When Daguerre exclaimed that photography was "an absolute truth, infinitely more accurate than any painting by the human hand," he probably wasn't thinking of how photographers would be using this public perception to not only push their agenda but just as simply fool the public. While the war photographers of the time were not necessarily trying to do either, the facts are simple: photographing action in the 1860s was really hard, photos were staged, war scenes were tampered with for the sake of better photos.

Is this acceptable? Does the photographer have a right to do such a thing? Does it matter if the photograph is an absolute truth if it serves a greater purpose like changing people's perception of the world for a greater truth or is that too close to propaganda?

What about this recent controversy?

Timothy O'Sullivan - by 1870, ex brady photographers such as o'sullivan and william jackson headed west on government funded exhibitions to document landscapes. O'Sullivan approached western landscape with the documentarian's respect for the integrity of visible evidence and the camera artist's understanding of how to isolate and frame decisive forms and structures in nature.

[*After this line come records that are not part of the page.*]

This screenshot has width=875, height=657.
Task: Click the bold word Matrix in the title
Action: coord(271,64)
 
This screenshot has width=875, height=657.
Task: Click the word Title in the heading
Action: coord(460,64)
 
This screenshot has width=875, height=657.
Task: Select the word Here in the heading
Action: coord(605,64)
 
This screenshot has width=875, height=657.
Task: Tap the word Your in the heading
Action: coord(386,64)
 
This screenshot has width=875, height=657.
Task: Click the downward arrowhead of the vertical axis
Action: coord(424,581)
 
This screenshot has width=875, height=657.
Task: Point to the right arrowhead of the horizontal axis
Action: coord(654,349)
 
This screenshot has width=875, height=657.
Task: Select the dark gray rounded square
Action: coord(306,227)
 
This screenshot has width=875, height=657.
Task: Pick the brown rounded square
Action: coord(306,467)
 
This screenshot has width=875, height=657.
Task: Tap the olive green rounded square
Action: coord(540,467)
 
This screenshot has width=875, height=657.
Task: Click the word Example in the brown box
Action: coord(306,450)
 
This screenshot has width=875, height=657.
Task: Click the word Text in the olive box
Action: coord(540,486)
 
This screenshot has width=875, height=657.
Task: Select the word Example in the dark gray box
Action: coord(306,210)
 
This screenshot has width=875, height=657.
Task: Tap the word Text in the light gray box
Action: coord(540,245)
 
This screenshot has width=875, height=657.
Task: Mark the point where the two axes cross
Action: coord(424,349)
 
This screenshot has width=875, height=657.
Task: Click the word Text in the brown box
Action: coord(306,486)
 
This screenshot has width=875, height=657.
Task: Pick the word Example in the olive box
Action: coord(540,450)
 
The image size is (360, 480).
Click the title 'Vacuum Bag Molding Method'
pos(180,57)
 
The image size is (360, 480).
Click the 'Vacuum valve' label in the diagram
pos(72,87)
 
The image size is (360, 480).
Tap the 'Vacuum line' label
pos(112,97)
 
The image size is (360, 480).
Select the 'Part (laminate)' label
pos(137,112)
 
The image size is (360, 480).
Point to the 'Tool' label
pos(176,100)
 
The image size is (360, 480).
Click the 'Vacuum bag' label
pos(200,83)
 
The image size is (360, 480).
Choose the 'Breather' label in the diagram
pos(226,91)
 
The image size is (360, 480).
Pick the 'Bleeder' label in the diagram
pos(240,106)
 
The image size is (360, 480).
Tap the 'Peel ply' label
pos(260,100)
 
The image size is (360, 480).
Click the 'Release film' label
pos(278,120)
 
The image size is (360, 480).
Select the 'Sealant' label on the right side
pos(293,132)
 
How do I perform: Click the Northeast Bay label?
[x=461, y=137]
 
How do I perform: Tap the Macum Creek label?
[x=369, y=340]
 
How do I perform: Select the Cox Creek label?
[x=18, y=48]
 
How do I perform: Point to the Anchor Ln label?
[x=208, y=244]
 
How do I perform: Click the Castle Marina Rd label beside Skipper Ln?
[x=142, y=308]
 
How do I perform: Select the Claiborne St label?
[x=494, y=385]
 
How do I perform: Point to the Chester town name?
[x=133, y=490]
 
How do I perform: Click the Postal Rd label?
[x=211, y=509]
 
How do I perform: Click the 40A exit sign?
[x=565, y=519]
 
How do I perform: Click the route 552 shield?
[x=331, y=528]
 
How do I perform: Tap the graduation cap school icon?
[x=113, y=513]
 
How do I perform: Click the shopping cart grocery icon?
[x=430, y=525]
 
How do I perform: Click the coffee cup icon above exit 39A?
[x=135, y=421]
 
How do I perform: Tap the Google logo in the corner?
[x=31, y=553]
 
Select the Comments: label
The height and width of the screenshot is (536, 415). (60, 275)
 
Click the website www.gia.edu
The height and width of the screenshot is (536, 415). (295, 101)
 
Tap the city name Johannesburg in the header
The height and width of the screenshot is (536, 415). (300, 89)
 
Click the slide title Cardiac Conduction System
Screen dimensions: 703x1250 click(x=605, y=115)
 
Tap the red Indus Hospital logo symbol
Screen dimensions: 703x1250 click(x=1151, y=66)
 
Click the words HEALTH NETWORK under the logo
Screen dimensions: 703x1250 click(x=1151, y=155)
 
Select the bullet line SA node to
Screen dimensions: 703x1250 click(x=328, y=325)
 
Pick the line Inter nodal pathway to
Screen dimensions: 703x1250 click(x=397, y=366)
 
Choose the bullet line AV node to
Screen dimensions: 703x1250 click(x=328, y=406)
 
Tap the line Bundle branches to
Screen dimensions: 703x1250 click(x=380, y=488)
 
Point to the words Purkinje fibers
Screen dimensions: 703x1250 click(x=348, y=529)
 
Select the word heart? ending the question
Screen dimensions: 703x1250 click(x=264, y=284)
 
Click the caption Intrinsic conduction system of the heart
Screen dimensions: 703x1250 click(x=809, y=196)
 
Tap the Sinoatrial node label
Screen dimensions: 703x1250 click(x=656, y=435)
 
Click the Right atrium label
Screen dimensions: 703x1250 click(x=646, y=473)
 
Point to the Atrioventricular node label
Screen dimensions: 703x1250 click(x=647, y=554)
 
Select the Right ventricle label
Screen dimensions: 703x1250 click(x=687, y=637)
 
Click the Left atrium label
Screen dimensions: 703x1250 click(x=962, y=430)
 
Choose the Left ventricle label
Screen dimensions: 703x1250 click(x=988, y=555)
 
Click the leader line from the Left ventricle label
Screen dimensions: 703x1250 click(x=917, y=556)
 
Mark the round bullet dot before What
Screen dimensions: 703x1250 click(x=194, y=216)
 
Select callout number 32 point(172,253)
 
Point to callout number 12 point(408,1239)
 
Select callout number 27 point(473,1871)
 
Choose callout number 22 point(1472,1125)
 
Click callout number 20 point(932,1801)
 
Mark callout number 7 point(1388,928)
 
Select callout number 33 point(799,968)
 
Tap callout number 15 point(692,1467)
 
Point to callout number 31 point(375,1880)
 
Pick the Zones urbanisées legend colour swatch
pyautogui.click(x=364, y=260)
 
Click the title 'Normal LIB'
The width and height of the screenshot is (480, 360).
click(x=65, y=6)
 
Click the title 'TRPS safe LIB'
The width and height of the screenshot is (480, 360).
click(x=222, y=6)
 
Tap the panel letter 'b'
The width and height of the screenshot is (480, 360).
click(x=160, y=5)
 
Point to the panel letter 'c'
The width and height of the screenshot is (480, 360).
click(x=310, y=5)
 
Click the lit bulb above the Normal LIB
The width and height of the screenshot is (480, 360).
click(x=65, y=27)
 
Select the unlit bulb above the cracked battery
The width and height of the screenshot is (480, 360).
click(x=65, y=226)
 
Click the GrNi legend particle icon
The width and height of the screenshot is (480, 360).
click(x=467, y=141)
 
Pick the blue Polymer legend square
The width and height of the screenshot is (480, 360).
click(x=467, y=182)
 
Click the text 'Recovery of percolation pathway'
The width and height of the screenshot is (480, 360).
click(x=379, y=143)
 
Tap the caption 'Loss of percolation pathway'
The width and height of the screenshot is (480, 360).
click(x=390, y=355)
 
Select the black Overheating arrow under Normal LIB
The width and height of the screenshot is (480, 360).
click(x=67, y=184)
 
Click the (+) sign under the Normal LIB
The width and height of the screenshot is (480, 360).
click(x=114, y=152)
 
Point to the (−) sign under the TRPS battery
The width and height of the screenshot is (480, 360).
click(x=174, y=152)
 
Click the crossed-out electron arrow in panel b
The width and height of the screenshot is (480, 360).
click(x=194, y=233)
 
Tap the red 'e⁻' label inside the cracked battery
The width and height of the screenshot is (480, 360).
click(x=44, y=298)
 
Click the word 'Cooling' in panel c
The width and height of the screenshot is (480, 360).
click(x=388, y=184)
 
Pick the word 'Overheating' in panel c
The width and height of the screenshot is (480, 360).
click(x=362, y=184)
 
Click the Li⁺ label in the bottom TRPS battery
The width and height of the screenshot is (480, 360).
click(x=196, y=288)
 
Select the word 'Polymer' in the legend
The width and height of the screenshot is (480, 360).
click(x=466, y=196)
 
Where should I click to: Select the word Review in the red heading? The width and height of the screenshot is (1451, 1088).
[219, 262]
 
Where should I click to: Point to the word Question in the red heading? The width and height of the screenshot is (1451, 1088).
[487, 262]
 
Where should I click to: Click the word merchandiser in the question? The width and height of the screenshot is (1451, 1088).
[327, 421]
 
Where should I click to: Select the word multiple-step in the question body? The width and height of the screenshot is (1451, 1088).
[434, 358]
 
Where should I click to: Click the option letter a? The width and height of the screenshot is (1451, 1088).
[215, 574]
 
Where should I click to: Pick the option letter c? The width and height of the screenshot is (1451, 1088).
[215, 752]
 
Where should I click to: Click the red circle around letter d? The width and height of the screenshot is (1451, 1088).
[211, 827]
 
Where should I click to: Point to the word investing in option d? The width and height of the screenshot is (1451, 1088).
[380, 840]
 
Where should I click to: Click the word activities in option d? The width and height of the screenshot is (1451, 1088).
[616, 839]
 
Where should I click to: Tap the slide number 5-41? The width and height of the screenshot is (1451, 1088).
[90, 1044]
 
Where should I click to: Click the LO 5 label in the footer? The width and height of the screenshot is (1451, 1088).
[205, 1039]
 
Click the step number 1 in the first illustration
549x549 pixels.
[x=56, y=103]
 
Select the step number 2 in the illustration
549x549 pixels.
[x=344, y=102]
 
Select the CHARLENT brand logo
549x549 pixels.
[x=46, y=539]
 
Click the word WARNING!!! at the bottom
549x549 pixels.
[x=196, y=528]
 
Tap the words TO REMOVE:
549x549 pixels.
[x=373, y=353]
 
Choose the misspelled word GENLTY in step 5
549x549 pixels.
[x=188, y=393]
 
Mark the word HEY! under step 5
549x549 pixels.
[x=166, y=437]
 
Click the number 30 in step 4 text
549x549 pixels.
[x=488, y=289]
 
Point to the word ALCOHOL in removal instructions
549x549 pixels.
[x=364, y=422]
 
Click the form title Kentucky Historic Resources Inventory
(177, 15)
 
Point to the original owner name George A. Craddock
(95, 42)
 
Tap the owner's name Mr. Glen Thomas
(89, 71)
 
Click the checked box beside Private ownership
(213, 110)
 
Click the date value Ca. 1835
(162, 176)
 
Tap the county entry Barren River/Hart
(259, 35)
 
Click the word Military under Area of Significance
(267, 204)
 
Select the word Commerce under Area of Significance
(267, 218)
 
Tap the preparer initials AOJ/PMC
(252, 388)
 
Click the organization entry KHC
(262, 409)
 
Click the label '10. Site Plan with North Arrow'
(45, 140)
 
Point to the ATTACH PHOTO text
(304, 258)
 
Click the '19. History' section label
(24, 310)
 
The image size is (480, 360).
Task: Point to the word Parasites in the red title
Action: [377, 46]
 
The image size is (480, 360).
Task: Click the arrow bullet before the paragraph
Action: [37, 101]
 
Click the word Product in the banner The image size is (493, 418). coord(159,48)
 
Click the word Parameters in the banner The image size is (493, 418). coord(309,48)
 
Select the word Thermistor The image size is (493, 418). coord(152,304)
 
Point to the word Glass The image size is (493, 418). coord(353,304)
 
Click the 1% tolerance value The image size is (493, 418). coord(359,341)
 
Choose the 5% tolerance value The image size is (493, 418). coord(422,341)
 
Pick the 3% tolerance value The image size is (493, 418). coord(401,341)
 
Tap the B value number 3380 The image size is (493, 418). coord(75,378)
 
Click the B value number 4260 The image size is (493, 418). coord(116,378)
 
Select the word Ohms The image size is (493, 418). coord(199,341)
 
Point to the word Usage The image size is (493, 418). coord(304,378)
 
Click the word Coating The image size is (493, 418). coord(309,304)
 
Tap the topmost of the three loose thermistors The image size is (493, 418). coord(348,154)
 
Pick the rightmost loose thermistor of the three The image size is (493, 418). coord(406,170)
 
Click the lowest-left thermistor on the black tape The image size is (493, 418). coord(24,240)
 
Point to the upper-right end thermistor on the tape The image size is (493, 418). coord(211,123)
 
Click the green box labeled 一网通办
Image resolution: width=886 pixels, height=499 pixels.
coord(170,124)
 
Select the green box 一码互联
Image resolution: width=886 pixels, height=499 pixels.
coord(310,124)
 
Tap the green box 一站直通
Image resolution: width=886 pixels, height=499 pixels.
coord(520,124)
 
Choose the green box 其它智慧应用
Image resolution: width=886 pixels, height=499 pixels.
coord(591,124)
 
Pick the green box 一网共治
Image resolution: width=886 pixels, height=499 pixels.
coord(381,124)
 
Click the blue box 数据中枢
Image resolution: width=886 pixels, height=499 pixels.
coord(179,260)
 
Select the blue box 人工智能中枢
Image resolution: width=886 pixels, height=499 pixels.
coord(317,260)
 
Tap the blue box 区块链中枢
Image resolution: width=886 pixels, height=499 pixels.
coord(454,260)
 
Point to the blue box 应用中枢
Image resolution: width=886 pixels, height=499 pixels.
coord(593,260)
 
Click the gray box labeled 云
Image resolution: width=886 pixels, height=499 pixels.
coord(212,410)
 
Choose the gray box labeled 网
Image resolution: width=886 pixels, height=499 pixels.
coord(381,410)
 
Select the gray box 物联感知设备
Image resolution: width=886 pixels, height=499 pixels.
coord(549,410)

A sense of mysterious silence and timelessness; these qualities may be even more arresting to the modern eye than they were to his contemporaries, who regarded his images as accurate records rather than evocative statements.

William Henry Jackson
His pictures helped convince the Congress of the United States to establish Yellowstone National Park in 1872. Active throughout the Western United States from 1870 to the early 1900s, Jackson had a long and illustrious career working for government survey parties and producing views that were sold by the thousands as postcards to the general public.



Jackson carried plates as large as 50 by 61 cm (20 by 24 in) into remote and mountainous regions now part of Colorado, Wyoming, and other Western states. His landscape pictures are sharp and dramatic, and helped influence many of the 20th century landscape photographers such as Edward Weston and Ansel Adams as well as set a precedent for postcard production.